Everyone wants to know when this curse will be gone.
The answer is: it depends on you. Three months at the very best; maybe never.
If nine out of 10 of us stay at home and don't go to work, it could be beaten in three months, according to research just published.
If less than seven out of 10 of us stay at home and don't go to work, it could go on indefinitely.
Professor Mikhail Prokopenko, whose team did the research, told The Canberra Times we should know within weeks whether the current approach is working.
If the numbers infected start to fall and keep falling, there could be virtually no cases in Australia by the middle of May.
But anything short of the strictest, stay-at-home compliance with tough "social distancing" will not end coronavirus (or COVID-19 as it's also known) in this country.
"If we want to control the spread of COVID-19 - rather than letting the disease control us - at least 80 per cent of the Australian population must comply with strict social distancing measures for at least four months," the leader of the team at the University of Sydney said.
"However, if 90 per cent of the population complies, then the duration could be as short as 13 to 14 weeks - meaning if we began tomorrow we could expect a control of COVID-19 by July.
"Conversely, if less than 70 per cent of the population is adopting social distancing measures, we cannot suppress the spread of the pandemic and any social distancing could be a fruitless effort."
By social-distancing, he means staying at home. Wherever we are, he said we should keep apart anyway but the key was not going to work with interaction with others.
Social distancing 90 per cent means, in a household of one, staying home for nine days out of 10.
In a household of two, it means one of the couple could go to work every five days and the other stay at home. They could alternate each week.
He doesn't rule going out to shops - but it has to be minimal and with minimal contact and lots of hand washing after. No crowds.
He and a team from the University of Sydney have crunched numbers under different scenarios: just keeping known cases in isolation; closing schools; "social distancing" to different extents.
His study indicated school closures don't alter the spread of the virus very much, perhaps delaying the peak by a couple of weeks.
The government is toughening up the rules - what was open yesterday is closed today.
But there are inconsistencies: nail salons are closed but hairdressers are open; funerals are limited to 10 people but weddings to only five - leading to all kinds of questions on social media like 'Why can't I have my wedding in a department store'?"

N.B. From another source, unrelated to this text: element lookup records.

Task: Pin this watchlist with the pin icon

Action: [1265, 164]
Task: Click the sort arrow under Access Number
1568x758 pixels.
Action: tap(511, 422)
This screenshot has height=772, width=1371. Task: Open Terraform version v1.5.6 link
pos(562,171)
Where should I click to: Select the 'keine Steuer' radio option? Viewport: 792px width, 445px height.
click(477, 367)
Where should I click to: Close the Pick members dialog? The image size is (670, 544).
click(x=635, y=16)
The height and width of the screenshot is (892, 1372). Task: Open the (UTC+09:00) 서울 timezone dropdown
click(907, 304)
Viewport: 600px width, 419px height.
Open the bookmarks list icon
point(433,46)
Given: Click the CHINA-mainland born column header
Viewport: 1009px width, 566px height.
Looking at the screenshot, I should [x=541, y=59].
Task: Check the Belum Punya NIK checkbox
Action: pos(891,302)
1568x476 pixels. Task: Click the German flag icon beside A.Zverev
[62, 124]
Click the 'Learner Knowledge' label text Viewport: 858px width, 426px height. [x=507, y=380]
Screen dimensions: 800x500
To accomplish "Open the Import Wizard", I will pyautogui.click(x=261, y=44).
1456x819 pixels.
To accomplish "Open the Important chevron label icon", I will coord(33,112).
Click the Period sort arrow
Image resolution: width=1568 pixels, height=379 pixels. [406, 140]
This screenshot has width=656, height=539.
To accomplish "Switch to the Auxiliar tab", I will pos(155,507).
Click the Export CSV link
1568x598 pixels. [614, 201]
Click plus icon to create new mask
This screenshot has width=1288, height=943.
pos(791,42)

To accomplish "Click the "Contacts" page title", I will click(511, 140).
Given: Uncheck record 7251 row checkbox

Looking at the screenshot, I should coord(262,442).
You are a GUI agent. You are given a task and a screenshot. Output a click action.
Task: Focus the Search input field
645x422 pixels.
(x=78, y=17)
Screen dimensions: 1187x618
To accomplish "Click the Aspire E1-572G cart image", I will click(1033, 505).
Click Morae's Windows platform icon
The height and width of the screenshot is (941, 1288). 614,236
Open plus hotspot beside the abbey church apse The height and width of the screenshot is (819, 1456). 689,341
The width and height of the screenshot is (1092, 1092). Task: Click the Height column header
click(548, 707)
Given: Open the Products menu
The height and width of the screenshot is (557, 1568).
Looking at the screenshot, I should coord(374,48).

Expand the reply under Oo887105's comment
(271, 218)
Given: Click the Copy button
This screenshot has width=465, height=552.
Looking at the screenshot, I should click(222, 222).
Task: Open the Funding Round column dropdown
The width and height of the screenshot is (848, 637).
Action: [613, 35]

Social epidemiologist (expert on disease spread), Dr Kathryn Bowen of the ANU, is uneasy about a lack of clarity. If the message is clear, people are more likely to act on it.
"The key is to be clear and consistent and not contradictory. Then ordinary people can be confident in the decisions they make."
She contrasts Australia with New Zealand, where the government has spelled out the four stages of restriction. Prime Minister Jacinda Ardern is strong and unambiguous.
The message here comes from the multiple voices of the federal government, states and territories.